Segment Open

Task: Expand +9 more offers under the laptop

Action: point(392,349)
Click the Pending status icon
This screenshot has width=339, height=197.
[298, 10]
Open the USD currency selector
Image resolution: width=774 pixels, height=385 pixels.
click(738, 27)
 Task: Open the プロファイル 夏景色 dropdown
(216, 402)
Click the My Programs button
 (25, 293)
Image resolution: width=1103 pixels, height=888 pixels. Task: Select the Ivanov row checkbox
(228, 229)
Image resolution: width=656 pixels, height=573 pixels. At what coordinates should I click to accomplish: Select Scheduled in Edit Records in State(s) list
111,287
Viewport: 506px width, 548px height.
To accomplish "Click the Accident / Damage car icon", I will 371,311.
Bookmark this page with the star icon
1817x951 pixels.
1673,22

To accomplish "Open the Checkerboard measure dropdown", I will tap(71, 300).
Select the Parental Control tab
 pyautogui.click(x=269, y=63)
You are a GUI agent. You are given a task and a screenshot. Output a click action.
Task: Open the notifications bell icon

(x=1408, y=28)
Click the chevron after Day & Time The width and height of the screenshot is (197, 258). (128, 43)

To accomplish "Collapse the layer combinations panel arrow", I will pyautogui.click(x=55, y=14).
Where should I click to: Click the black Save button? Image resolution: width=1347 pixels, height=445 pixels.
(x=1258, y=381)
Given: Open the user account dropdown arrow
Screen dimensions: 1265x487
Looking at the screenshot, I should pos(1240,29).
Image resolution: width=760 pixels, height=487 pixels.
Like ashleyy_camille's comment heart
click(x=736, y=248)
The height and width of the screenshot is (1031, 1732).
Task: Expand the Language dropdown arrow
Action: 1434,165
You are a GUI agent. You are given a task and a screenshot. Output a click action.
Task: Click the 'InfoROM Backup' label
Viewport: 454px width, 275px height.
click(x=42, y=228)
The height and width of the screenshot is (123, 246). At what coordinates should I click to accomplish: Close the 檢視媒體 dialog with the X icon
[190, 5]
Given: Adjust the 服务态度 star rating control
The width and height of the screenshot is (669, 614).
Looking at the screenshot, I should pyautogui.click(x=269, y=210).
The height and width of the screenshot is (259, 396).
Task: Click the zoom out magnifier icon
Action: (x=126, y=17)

Segment Closed

Retype the entries one by one, exactly.

Task: Expand +9 more offers under the laptop

Action: point(392,349)
Click the Pending status icon
This screenshot has width=339, height=197.
[298, 10]
Open the USD currency selector
Image resolution: width=774 pixels, height=385 pixels.
click(738, 27)
 Task: Open the プロファイル 夏景色 dropdown
(216, 402)
Click the My Programs button
 (25, 293)
Image resolution: width=1103 pixels, height=888 pixels. Task: Select the Ivanov row checkbox
(228, 229)
Image resolution: width=656 pixels, height=573 pixels. At what coordinates should I click to accomplish: Select Scheduled in Edit Records in State(s) list
111,287
Viewport: 506px width, 548px height.
To accomplish "Click the Accident / Damage car icon", I will 371,311.
Bookmark this page with the star icon
1817x951 pixels.
1673,22

To accomplish "Open the Checkerboard measure dropdown", I will tap(71, 300).
Select the Parental Control tab
 pyautogui.click(x=269, y=63)
You are a GUI agent. You are given a task and a screenshot. Output a click action.
Task: Open the notifications bell icon

(x=1408, y=28)
Click the chevron after Day & Time The width and height of the screenshot is (197, 258). (128, 43)

To accomplish "Collapse the layer combinations panel arrow", I will pyautogui.click(x=55, y=14).
Where should I click to: Click the black Save button? Image resolution: width=1347 pixels, height=445 pixels.
(x=1258, y=381)
Given: Open the user account dropdown arrow
Screen dimensions: 1265x487
Looking at the screenshot, I should pos(1240,29).
Image resolution: width=760 pixels, height=487 pixels.
Like ashleyy_camille's comment heart
click(x=736, y=248)
The height and width of the screenshot is (1031, 1732).
Task: Expand the Language dropdown arrow
Action: 1434,165
You are a GUI agent. You are given a task and a screenshot. Output a click action.
Task: Click the 'InfoROM Backup' label
Viewport: 454px width, 275px height.
click(x=42, y=228)
The height and width of the screenshot is (123, 246). At what coordinates should I click to accomplish: Close the 檢視媒體 dialog with the X icon
[190, 5]
Given: Adjust the 服务态度 star rating control
The width and height of the screenshot is (669, 614).
Looking at the screenshot, I should pyautogui.click(x=269, y=210).
The height and width of the screenshot is (259, 396).
Task: Click the zoom out magnifier icon
Action: (x=126, y=17)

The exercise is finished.